Juries not crazy about insanity pleas
Crazy? Not much argument there. Eddie Gryczan, who was living with his mother's rotting corpse, nicely encompasses the general definition.
But is he insane?
Eddie, you'll remember, was the fellow who came home from the VA hospital psych unit and, without provocation, without so much as a rude word, decided to act on these nagging homicidal urges.
He got up from the couch, broke the neck of a 67-year-old woman. He stabbed her repeatedly.
Gryczan killed his mother. But the public's diagnosis of madness probably was clinched by those days, maybe it was weeks, in January 1993, when Gryczan continued living in that Pompano Beach condominium, impervious to a deteriorating body sprawled across the bedroom floor.
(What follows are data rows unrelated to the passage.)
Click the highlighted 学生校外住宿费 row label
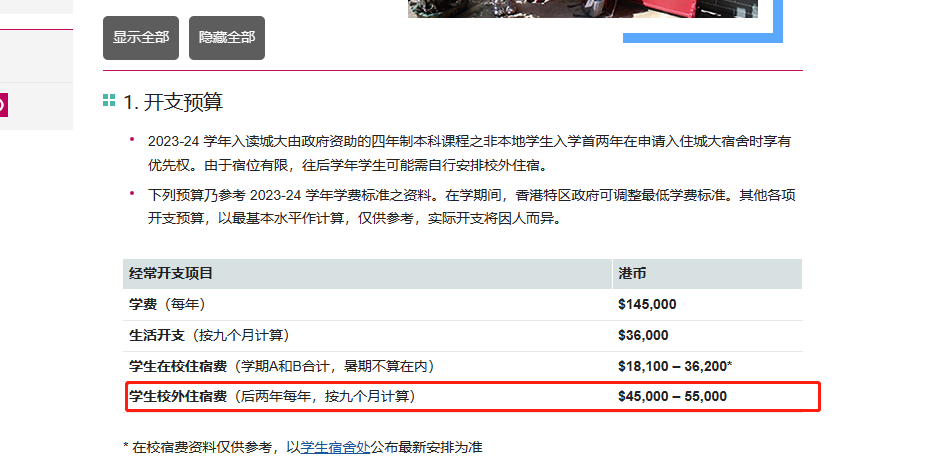Screen dimensions: 942x470 [x=271, y=397]
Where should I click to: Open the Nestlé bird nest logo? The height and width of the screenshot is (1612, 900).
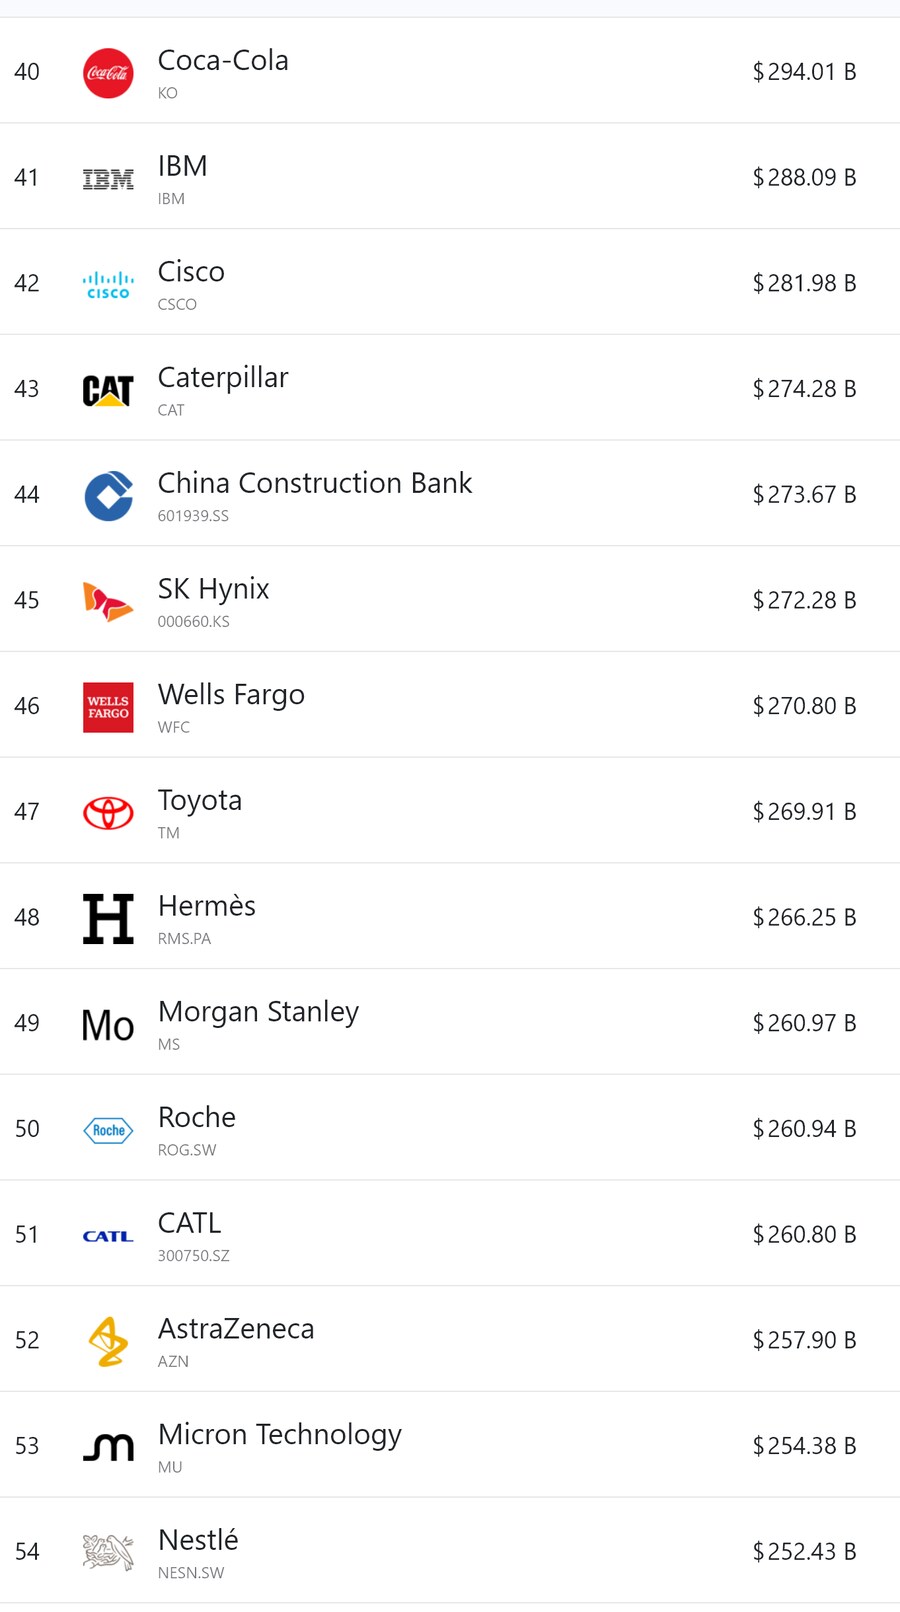pos(108,1552)
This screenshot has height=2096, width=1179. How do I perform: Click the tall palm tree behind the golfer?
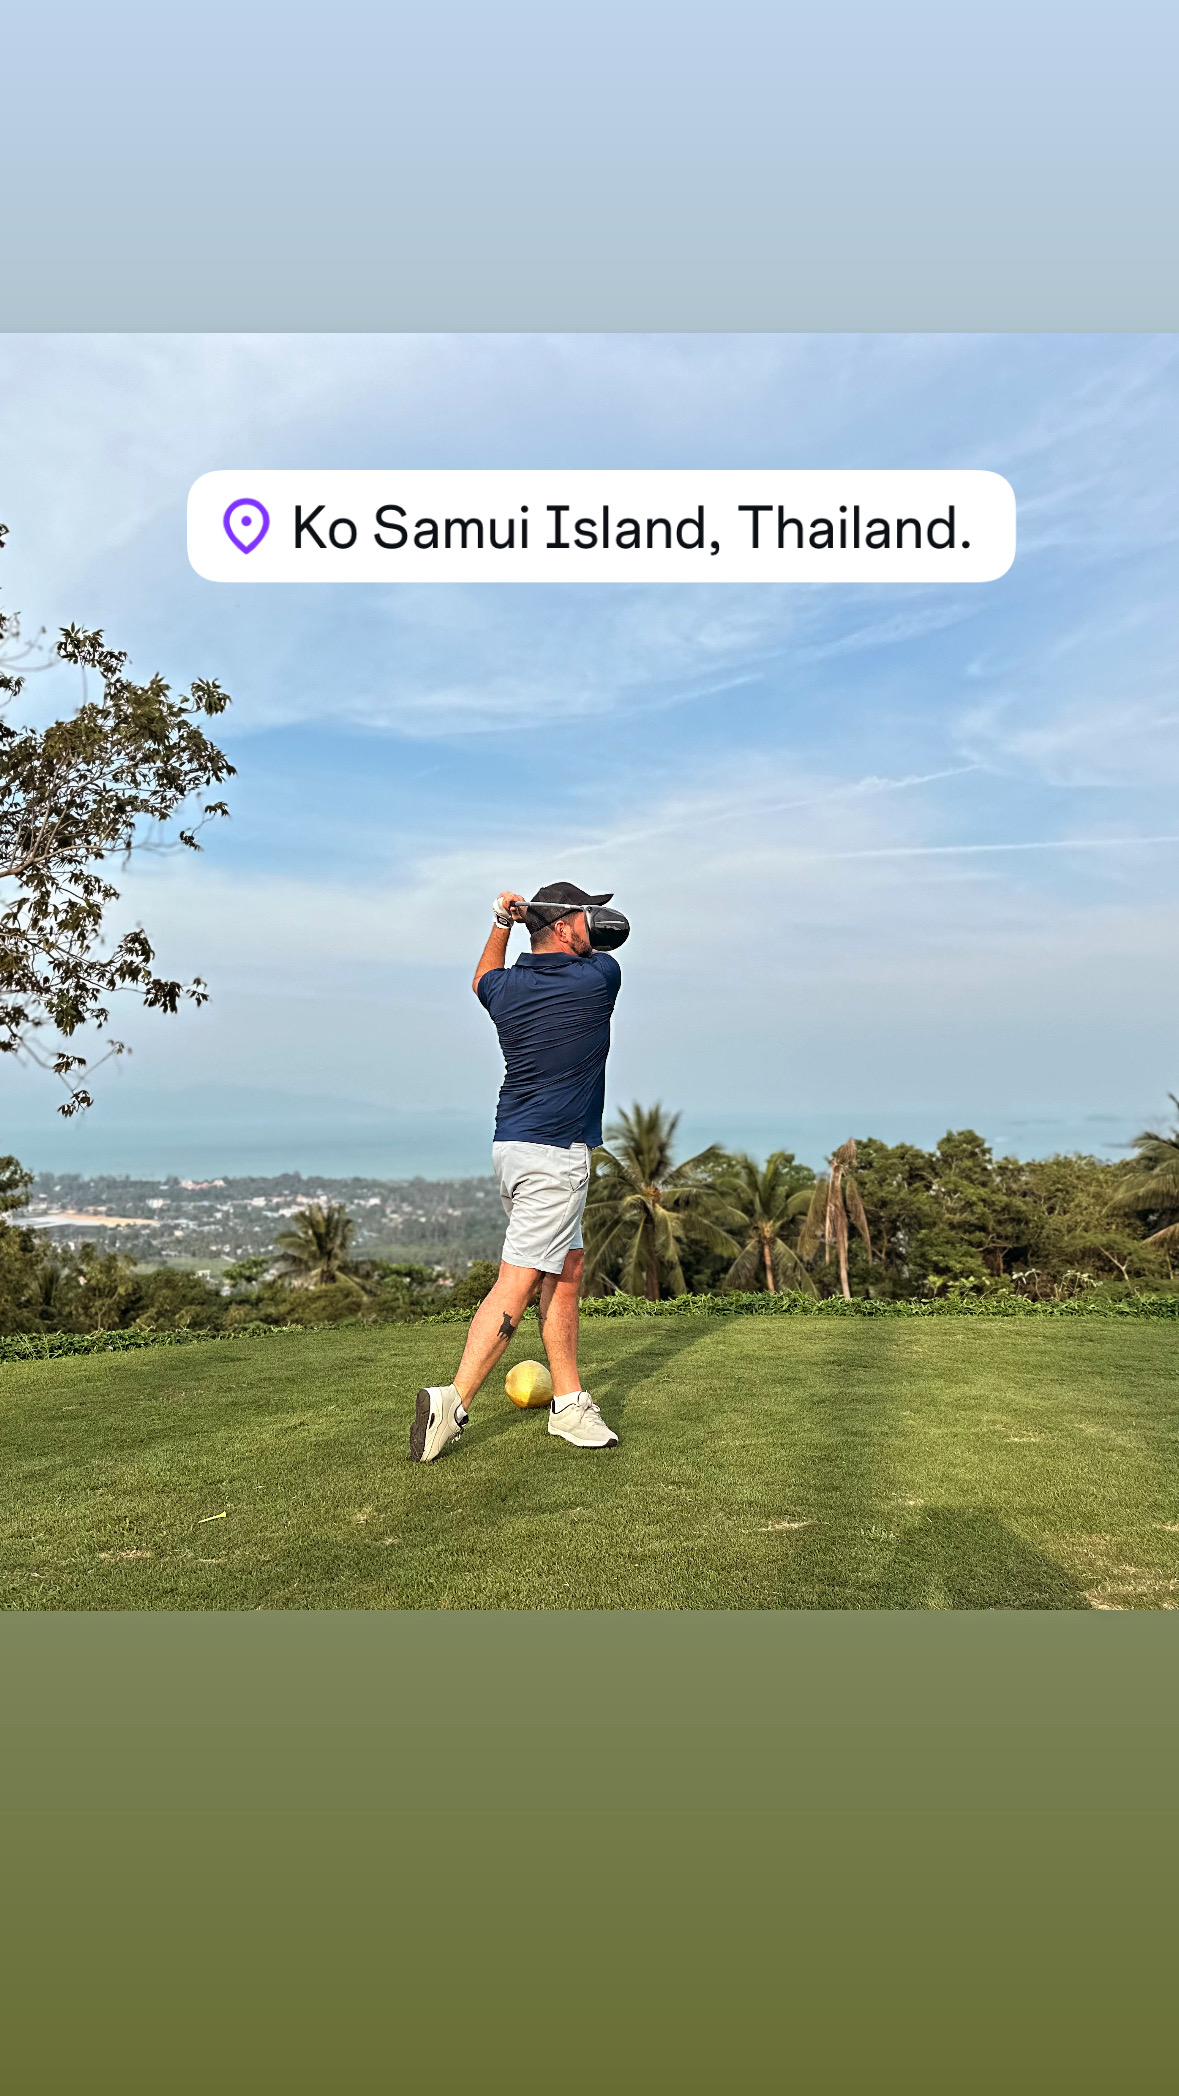coord(650,1200)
Crazy. But not necessarily insane. Not in a courtroom. When Broward Circuit Court jurors ponder first-degree murder charges against Gryczan next week, they'll consider a very narrow definition of mental illness.
Any insanity defense hinges first on a need to prove the defendant suffered from a mental illness. No problem for a 49-year-old fellow who was hospitalized in the fall of 1993 with psychiatric problems, including suicidal and homicidal urges. He told doctors he wanted to kill his mother.
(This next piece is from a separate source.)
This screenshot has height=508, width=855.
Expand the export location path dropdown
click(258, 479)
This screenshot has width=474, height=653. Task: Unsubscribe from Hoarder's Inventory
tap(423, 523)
But then an insanity defense gets complicated. The defendant must demonstrate -- at the moment he committed the criminal act -- that he was either unaware of the consequences, or that he couldn't distinguish between right and wrong.
``This ought to be a dream defense,'' said Bill Lazwell, one of the lawyers defending Gryczan. ``It ought to be a slam dunk.''
It isn't. Juries don't often buy an insanity defense.
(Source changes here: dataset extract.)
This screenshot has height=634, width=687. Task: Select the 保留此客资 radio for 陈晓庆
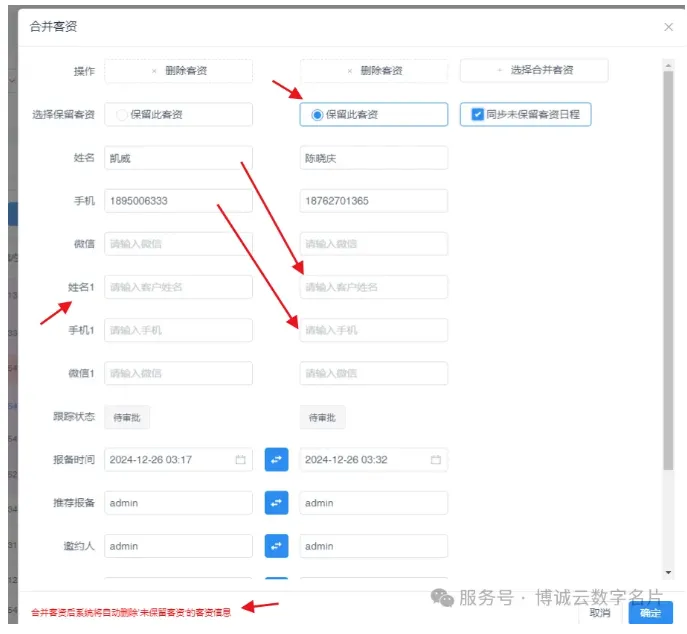click(318, 115)
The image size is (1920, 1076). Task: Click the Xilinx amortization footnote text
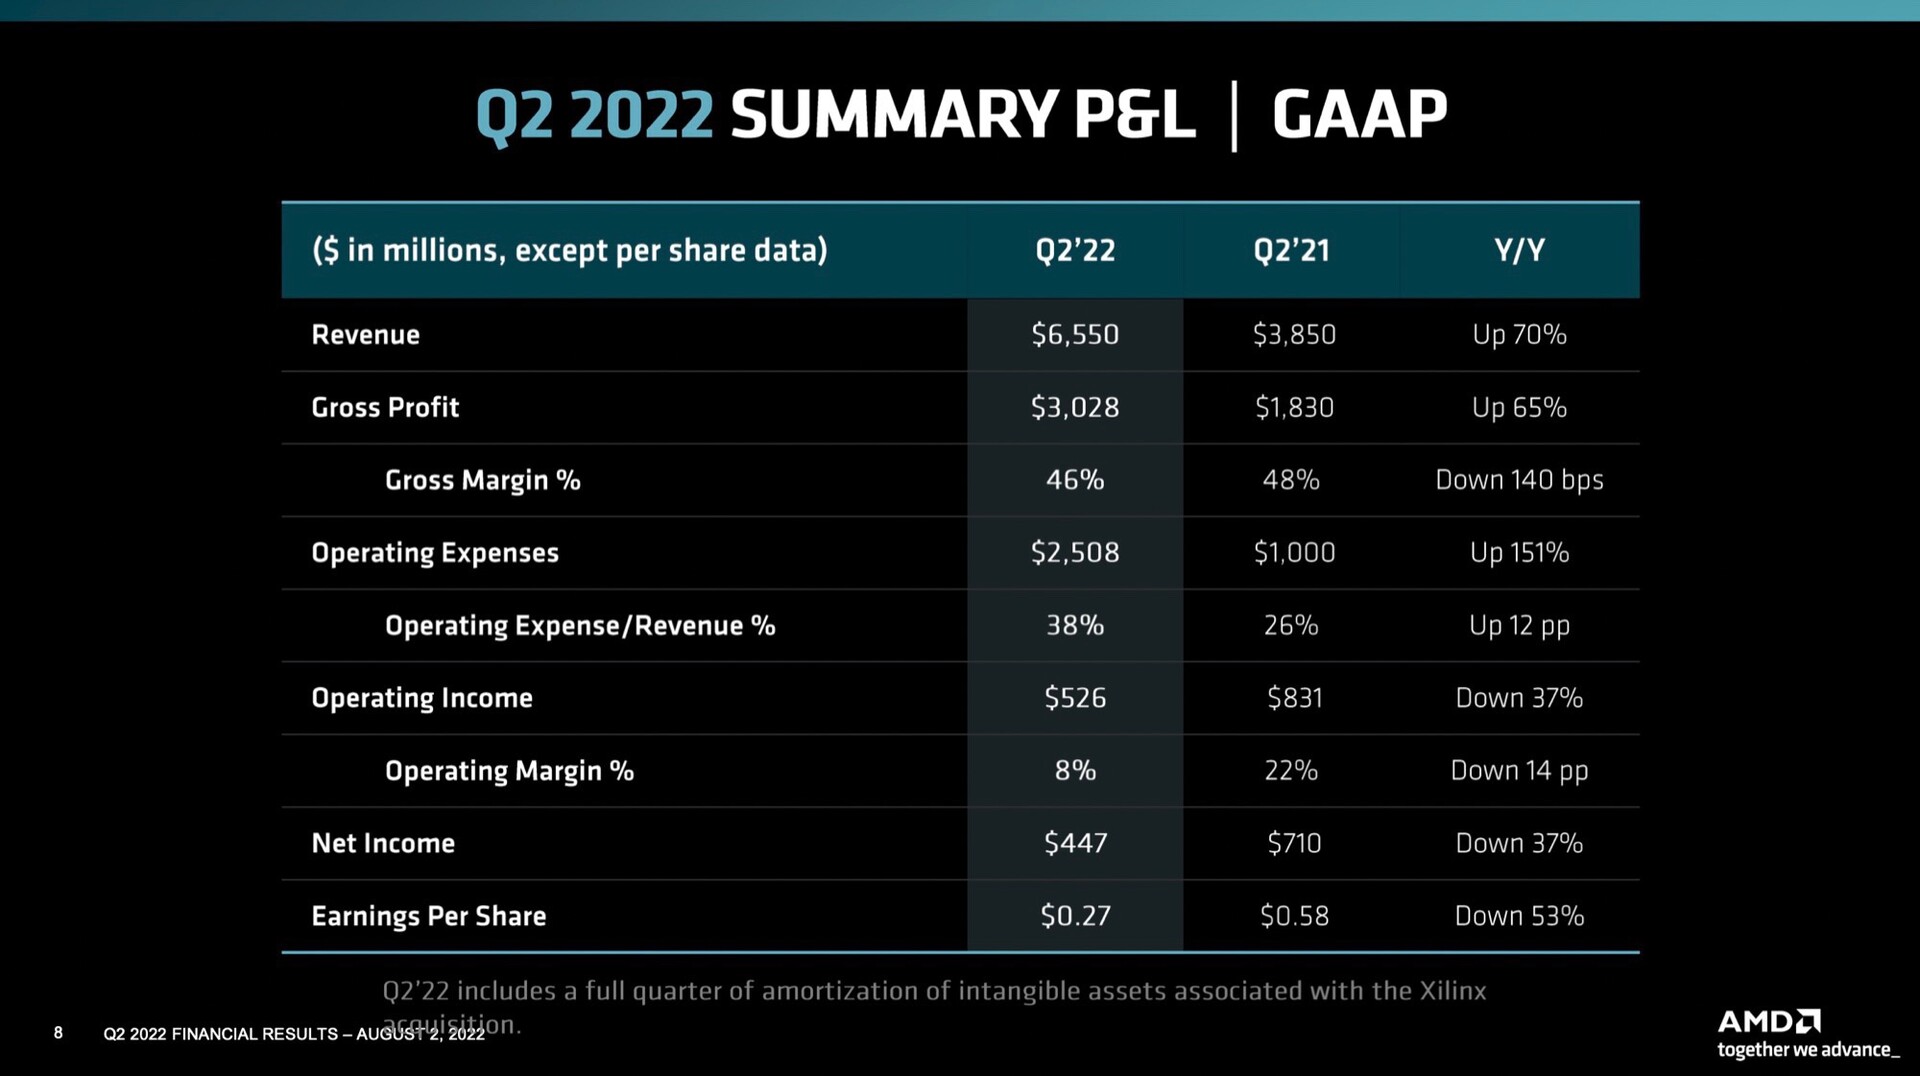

The obvious problem is that no medical diagnosis corresponds to this legal term ``insanity'' -- these cases tend to come down to the prosecution's psychiatric experts contradicting the defense's experts.
The greater obstacle, however, may be that the more defense lawyers paint their clients as bizarre and crazy, the more reluctant juries are to turn 'em loose. Insane or not.
Gryczan hardly seems as crazy as Milwaukee's cannibalistic serial murderer, Jeffrey Dahmer. But a jury rejected Dahmer's insanity defense. They deduced that Dahmer was sane or, more likely, they just wanted Dahmer behind bars. Forever.
Plenty of convincing testimony last month described John Salvi III, the Brookline, Mass., abortion clinic killer, as a paranoid schizophrenic, driven mad by his religious delusions. Probably. But a jury preferred him in prison.
Unsympathetic juries might reflect a general suspicion that, amid a national epidemic of violent crime, cold-blooded killers are cloaking their homicidal calculations behind the insanity defense.
Nationwide, 75 percent of court cases built around an insanity defense end in guilty verdicts. (According to a study by the American Psychiatric Association, defendants plead insanity in fewer than 1 percent of criminal cases.)
For the sake of fairness, the insane, or at least the crazy, ought not face the same consequences as some mentally competent felon. Florida needs another option. About a dozen states allow juries to find defendants ``guilty but mentally ill'' and provide psychiatric treatment for the convicted.